SOURCE MATERIAL:
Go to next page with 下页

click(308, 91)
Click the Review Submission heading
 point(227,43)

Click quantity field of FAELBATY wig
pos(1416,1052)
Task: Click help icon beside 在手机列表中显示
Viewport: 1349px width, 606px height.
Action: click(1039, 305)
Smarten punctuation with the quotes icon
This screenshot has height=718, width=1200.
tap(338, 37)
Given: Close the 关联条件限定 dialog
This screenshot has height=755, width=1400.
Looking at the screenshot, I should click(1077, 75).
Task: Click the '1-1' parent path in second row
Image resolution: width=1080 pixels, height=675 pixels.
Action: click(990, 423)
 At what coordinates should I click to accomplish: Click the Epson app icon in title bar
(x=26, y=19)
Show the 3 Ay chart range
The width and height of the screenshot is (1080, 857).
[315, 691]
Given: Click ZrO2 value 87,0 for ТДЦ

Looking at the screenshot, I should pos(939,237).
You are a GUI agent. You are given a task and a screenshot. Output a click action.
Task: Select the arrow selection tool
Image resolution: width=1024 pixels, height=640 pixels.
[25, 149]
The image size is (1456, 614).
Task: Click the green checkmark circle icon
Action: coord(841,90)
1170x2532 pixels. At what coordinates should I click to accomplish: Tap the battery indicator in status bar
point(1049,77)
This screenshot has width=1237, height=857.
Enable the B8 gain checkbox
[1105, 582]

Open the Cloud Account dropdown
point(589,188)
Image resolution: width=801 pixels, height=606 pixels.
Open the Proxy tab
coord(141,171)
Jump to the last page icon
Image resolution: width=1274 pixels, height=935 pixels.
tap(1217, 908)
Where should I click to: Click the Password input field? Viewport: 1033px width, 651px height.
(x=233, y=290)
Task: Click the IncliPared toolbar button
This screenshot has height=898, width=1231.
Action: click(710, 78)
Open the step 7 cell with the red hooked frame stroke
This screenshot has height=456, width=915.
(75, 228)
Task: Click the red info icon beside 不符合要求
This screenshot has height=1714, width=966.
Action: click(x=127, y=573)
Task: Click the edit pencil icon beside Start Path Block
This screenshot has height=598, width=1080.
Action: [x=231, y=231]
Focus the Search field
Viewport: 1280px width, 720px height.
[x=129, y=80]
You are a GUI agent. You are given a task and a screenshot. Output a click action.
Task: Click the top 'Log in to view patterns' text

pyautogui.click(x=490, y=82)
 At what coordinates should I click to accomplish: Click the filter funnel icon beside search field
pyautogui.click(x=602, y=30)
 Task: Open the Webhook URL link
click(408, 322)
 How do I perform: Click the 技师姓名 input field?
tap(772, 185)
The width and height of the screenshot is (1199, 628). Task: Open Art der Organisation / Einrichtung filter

THE PROBLEM:
Each line of the listing is to be output verbatim.

RESPONSE TO THIS TASK:
Go to next page with 下页

click(308, 91)
Click the Review Submission heading
 point(227,43)

Click quantity field of FAELBATY wig
pos(1416,1052)
Task: Click help icon beside 在手机列表中显示
Viewport: 1349px width, 606px height.
Action: click(1039, 305)
Smarten punctuation with the quotes icon
This screenshot has height=718, width=1200.
tap(338, 37)
Given: Close the 关联条件限定 dialog
This screenshot has height=755, width=1400.
Looking at the screenshot, I should click(1077, 75).
Task: Click the '1-1' parent path in second row
Image resolution: width=1080 pixels, height=675 pixels.
Action: click(990, 423)
 At what coordinates should I click to accomplish: Click the Epson app icon in title bar
(x=26, y=19)
Show the 3 Ay chart range
The width and height of the screenshot is (1080, 857).
[315, 691]
Given: Click ZrO2 value 87,0 for ТДЦ

Looking at the screenshot, I should pos(939,237).
You are a GUI agent. You are given a task and a screenshot. Output a click action.
Task: Select the arrow selection tool
Image resolution: width=1024 pixels, height=640 pixels.
[25, 149]
The image size is (1456, 614).
Task: Click the green checkmark circle icon
Action: coord(841,90)
1170x2532 pixels. At what coordinates should I click to accomplish: Tap the battery indicator in status bar
point(1049,77)
This screenshot has width=1237, height=857.
Enable the B8 gain checkbox
[1105, 582]

Open the Cloud Account dropdown
point(589,188)
Image resolution: width=801 pixels, height=606 pixels.
Open the Proxy tab
coord(141,171)
Jump to the last page icon
Image resolution: width=1274 pixels, height=935 pixels.
tap(1217, 908)
Where should I click to: Click the Password input field? Viewport: 1033px width, 651px height.
(x=233, y=290)
Task: Click the IncliPared toolbar button
This screenshot has height=898, width=1231.
Action: click(710, 78)
Open the step 7 cell with the red hooked frame stroke
This screenshot has height=456, width=915.
(75, 228)
Task: Click the red info icon beside 不符合要求
This screenshot has height=1714, width=966.
Action: click(x=127, y=573)
Task: Click the edit pencil icon beside Start Path Block
This screenshot has height=598, width=1080.
Action: [x=231, y=231]
Focus the Search field
Viewport: 1280px width, 720px height.
[x=129, y=80]
You are a GUI agent. You are given a task and a screenshot. Output a click action.
Task: Click the top 'Log in to view patterns' text

pyautogui.click(x=490, y=82)
 At what coordinates should I click to accomplish: Click the filter funnel icon beside search field
pyautogui.click(x=602, y=30)
 Task: Open the Webhook URL link
click(408, 322)
 How do I perform: Click the 技师姓名 input field?
tap(772, 185)
The width and height of the screenshot is (1199, 628). Task: Open Art der Organisation / Einrichtung filter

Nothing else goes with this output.